The entries below are to be printed again word for word.
------ Extracted entries
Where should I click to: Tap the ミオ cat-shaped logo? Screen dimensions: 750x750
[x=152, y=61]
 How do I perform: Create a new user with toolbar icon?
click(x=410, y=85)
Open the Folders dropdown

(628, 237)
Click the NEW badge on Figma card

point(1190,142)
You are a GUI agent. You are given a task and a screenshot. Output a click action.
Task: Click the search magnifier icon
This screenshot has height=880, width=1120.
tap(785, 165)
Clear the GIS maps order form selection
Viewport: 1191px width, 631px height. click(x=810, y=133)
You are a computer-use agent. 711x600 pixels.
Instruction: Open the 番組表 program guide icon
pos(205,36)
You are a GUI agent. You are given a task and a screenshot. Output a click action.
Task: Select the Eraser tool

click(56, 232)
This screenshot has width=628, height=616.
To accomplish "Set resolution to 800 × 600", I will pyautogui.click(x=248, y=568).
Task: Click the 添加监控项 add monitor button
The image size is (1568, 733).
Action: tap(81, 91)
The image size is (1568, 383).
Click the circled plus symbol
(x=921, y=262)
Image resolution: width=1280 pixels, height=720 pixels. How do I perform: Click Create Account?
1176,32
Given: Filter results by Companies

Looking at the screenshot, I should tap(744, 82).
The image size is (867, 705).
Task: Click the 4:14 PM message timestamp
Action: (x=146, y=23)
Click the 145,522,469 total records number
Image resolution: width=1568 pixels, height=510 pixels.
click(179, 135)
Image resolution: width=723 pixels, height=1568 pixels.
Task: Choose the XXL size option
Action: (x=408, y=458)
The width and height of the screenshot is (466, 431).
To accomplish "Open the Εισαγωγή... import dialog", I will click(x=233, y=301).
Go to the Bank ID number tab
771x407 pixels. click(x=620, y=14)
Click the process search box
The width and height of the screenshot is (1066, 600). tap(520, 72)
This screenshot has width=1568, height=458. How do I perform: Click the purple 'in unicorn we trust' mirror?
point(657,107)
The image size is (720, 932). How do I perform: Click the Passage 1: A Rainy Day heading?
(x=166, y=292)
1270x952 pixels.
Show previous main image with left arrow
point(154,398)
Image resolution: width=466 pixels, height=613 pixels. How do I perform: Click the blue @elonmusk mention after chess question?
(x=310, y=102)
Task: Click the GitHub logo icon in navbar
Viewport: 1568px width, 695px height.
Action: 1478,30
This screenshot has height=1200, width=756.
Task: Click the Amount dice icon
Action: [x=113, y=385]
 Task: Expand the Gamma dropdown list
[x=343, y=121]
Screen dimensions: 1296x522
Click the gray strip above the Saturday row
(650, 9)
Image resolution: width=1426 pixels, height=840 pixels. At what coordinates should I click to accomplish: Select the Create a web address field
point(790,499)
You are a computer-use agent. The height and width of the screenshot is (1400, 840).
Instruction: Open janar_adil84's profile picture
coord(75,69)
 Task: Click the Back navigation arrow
------------
■ **Response**:
Where should I click to: Tap the ミオ cat-shaped logo? Screen dimensions: 750x750
[x=152, y=61]
 How do I perform: Create a new user with toolbar icon?
click(x=410, y=85)
Open the Folders dropdown

(628, 237)
Click the NEW badge on Figma card

point(1190,142)
You are a GUI agent. You are given a task and a screenshot. Output a click action.
Task: Click the search magnifier icon
This screenshot has height=880, width=1120.
tap(785, 165)
Clear the GIS maps order form selection
Viewport: 1191px width, 631px height. click(x=810, y=133)
You are a computer-use agent. 711x600 pixels.
Instruction: Open the 番組表 program guide icon
pos(205,36)
You are a GUI agent. You are given a task and a screenshot. Output a click action.
Task: Select the Eraser tool

click(56, 232)
This screenshot has width=628, height=616.
To accomplish "Set resolution to 800 × 600", I will pyautogui.click(x=248, y=568).
Task: Click the 添加监控项 add monitor button
The image size is (1568, 733).
Action: tap(81, 91)
The image size is (1568, 383).
Click the circled plus symbol
(x=921, y=262)
Image resolution: width=1280 pixels, height=720 pixels. How do I perform: Click Create Account?
1176,32
Given: Filter results by Companies

Looking at the screenshot, I should tap(744, 82).
The image size is (867, 705).
Task: Click the 4:14 PM message timestamp
Action: (x=146, y=23)
Click the 145,522,469 total records number
Image resolution: width=1568 pixels, height=510 pixels.
click(179, 135)
Image resolution: width=723 pixels, height=1568 pixels.
Task: Choose the XXL size option
Action: (x=408, y=458)
The width and height of the screenshot is (466, 431).
To accomplish "Open the Εισαγωγή... import dialog", I will click(x=233, y=301).
Go to the Bank ID number tab
771x407 pixels. click(x=620, y=14)
Click the process search box
The width and height of the screenshot is (1066, 600). tap(520, 72)
This screenshot has width=1568, height=458. How do I perform: Click the purple 'in unicorn we trust' mirror?
point(657,107)
The image size is (720, 932). How do I perform: Click the Passage 1: A Rainy Day heading?
(x=166, y=292)
1270x952 pixels.
Show previous main image with left arrow
point(154,398)
Image resolution: width=466 pixels, height=613 pixels. How do I perform: Click the blue @elonmusk mention after chess question?
(x=310, y=102)
Task: Click the GitHub logo icon in navbar
Viewport: 1568px width, 695px height.
Action: 1478,30
This screenshot has height=1200, width=756.
Task: Click the Amount dice icon
Action: [x=113, y=385]
 Task: Expand the Gamma dropdown list
[x=343, y=121]
Screen dimensions: 1296x522
Click the gray strip above the Saturday row
(650, 9)
Image resolution: width=1426 pixels, height=840 pixels. At what coordinates should I click to accomplish: Select the Create a web address field
point(790,499)
You are a computer-use agent. The height and width of the screenshot is (1400, 840).
Instruction: Open janar_adil84's profile picture
coord(75,69)
 Task: Click the Back navigation arrow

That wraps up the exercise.